### Your goal
Every entry should be copied exactly, with nothing added or dropped.

### Material for the task
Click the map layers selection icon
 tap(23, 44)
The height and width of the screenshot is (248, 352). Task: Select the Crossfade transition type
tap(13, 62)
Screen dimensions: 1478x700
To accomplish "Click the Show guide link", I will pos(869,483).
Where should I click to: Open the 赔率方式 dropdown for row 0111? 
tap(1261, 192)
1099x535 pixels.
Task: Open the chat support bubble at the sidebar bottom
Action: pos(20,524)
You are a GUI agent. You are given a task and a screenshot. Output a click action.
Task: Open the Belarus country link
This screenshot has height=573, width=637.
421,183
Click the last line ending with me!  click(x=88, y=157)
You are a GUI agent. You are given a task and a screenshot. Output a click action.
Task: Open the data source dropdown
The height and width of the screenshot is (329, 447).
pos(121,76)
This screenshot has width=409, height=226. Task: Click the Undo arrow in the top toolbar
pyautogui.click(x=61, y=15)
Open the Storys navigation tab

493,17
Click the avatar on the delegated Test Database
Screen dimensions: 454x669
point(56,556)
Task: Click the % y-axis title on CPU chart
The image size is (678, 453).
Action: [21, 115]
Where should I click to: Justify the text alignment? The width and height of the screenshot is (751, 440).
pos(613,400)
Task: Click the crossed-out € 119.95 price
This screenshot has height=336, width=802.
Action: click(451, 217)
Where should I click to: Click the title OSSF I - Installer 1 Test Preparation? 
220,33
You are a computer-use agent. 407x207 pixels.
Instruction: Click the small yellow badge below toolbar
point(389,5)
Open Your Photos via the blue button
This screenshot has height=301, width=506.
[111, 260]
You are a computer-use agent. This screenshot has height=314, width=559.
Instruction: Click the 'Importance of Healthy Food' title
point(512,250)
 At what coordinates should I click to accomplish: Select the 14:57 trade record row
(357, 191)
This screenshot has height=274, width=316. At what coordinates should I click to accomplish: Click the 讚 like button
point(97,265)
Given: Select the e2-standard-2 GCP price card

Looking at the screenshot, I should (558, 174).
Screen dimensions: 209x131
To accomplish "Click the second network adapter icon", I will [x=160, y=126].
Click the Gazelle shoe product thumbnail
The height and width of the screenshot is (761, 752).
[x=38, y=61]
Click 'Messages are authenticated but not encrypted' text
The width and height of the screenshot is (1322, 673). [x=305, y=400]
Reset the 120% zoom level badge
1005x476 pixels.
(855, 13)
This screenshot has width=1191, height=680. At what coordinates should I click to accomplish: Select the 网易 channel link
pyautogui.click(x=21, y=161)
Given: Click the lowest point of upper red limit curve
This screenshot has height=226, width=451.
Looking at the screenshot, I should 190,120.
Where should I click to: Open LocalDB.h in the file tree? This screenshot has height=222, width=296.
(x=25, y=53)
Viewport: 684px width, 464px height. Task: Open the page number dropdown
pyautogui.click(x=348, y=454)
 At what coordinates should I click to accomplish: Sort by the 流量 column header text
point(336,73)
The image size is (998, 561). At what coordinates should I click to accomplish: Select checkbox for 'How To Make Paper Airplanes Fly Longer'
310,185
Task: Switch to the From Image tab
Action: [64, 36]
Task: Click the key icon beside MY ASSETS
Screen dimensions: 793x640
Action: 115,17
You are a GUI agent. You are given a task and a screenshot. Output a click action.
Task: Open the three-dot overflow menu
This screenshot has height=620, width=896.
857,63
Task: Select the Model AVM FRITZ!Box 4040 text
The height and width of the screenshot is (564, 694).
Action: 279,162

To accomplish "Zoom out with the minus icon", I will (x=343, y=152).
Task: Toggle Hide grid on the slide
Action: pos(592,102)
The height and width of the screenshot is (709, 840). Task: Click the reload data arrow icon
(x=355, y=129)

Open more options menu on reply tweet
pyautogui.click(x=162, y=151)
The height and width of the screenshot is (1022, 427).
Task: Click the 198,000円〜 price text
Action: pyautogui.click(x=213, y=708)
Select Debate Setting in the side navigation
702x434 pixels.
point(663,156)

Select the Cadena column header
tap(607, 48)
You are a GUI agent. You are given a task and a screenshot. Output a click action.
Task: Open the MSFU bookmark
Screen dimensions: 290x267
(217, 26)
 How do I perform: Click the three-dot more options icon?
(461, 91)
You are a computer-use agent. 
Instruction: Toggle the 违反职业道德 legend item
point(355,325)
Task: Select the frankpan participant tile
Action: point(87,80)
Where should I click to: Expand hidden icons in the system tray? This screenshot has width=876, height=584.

### Output of the task
Click the map layers selection icon
 tap(23, 44)
The height and width of the screenshot is (248, 352). Task: Select the Crossfade transition type
tap(13, 62)
Screen dimensions: 1478x700
To accomplish "Click the Show guide link", I will pos(869,483).
Where should I click to: Open the 赔率方式 dropdown for row 0111? 
tap(1261, 192)
1099x535 pixels.
Task: Open the chat support bubble at the sidebar bottom
Action: pos(20,524)
You are a GUI agent. You are given a task and a screenshot. Output a click action.
Task: Open the Belarus country link
This screenshot has height=573, width=637.
421,183
Click the last line ending with me!  click(x=88, y=157)
You are a GUI agent. You are given a task and a screenshot. Output a click action.
Task: Open the data source dropdown
The height and width of the screenshot is (329, 447).
pos(121,76)
This screenshot has width=409, height=226. Task: Click the Undo arrow in the top toolbar
pyautogui.click(x=61, y=15)
Open the Storys navigation tab

493,17
Click the avatar on the delegated Test Database
Screen dimensions: 454x669
point(56,556)
Task: Click the % y-axis title on CPU chart
The image size is (678, 453).
Action: [21, 115]
Where should I click to: Justify the text alignment? The width and height of the screenshot is (751, 440).
pos(613,400)
Task: Click the crossed-out € 119.95 price
This screenshot has height=336, width=802.
Action: click(451, 217)
Where should I click to: Click the title OSSF I - Installer 1 Test Preparation? 
220,33
You are a computer-use agent. 407x207 pixels.
Instruction: Click the small yellow badge below toolbar
point(389,5)
Open Your Photos via the blue button
This screenshot has height=301, width=506.
[111, 260]
You are a computer-use agent. This screenshot has height=314, width=559.
Instruction: Click the 'Importance of Healthy Food' title
point(512,250)
 At what coordinates should I click to accomplish: Select the 14:57 trade record row
(357, 191)
This screenshot has height=274, width=316. At what coordinates should I click to accomplish: Click the 讚 like button
point(97,265)
Given: Select the e2-standard-2 GCP price card

Looking at the screenshot, I should (558, 174).
Screen dimensions: 209x131
To accomplish "Click the second network adapter icon", I will [x=160, y=126].
Click the Gazelle shoe product thumbnail
The height and width of the screenshot is (761, 752).
[x=38, y=61]
Click 'Messages are authenticated but not encrypted' text
The width and height of the screenshot is (1322, 673). [x=305, y=400]
Reset the 120% zoom level badge
1005x476 pixels.
(855, 13)
This screenshot has width=1191, height=680. At what coordinates should I click to accomplish: Select the 网易 channel link
pyautogui.click(x=21, y=161)
Given: Click the lowest point of upper red limit curve
This screenshot has height=226, width=451.
Looking at the screenshot, I should 190,120.
Where should I click to: Open LocalDB.h in the file tree? This screenshot has height=222, width=296.
(x=25, y=53)
Viewport: 684px width, 464px height. Task: Open the page number dropdown
pyautogui.click(x=348, y=454)
 At what coordinates should I click to accomplish: Sort by the 流量 column header text
point(336,73)
The image size is (998, 561). At what coordinates should I click to accomplish: Select checkbox for 'How To Make Paper Airplanes Fly Longer'
310,185
Task: Switch to the From Image tab
Action: [64, 36]
Task: Click the key icon beside MY ASSETS
Screen dimensions: 793x640
Action: 115,17
You are a GUI agent. You are given a task and a screenshot. Output a click action.
Task: Open the three-dot overflow menu
This screenshot has height=620, width=896.
857,63
Task: Select the Model AVM FRITZ!Box 4040 text
The height and width of the screenshot is (564, 694).
Action: 279,162

To accomplish "Zoom out with the minus icon", I will (x=343, y=152).
Task: Toggle Hide grid on the slide
Action: pos(592,102)
The height and width of the screenshot is (709, 840). Task: Click the reload data arrow icon
(x=355, y=129)

Open more options menu on reply tweet
pyautogui.click(x=162, y=151)
The height and width of the screenshot is (1022, 427).
Task: Click the 198,000円〜 price text
Action: pyautogui.click(x=213, y=708)
Select Debate Setting in the side navigation
702x434 pixels.
point(663,156)

Select the Cadena column header
tap(607, 48)
You are a GUI agent. You are given a task and a screenshot. Output a click action.
Task: Open the MSFU bookmark
Screen dimensions: 290x267
(217, 26)
 How do I perform: Click the three-dot more options icon?
(461, 91)
You are a computer-use agent. 
Instruction: Toggle the 违反职业道德 legend item
point(355,325)
Task: Select the frankpan participant tile
Action: point(87,80)
Where should I click to: Expand hidden icons in the system tray? This screenshot has width=876, height=584.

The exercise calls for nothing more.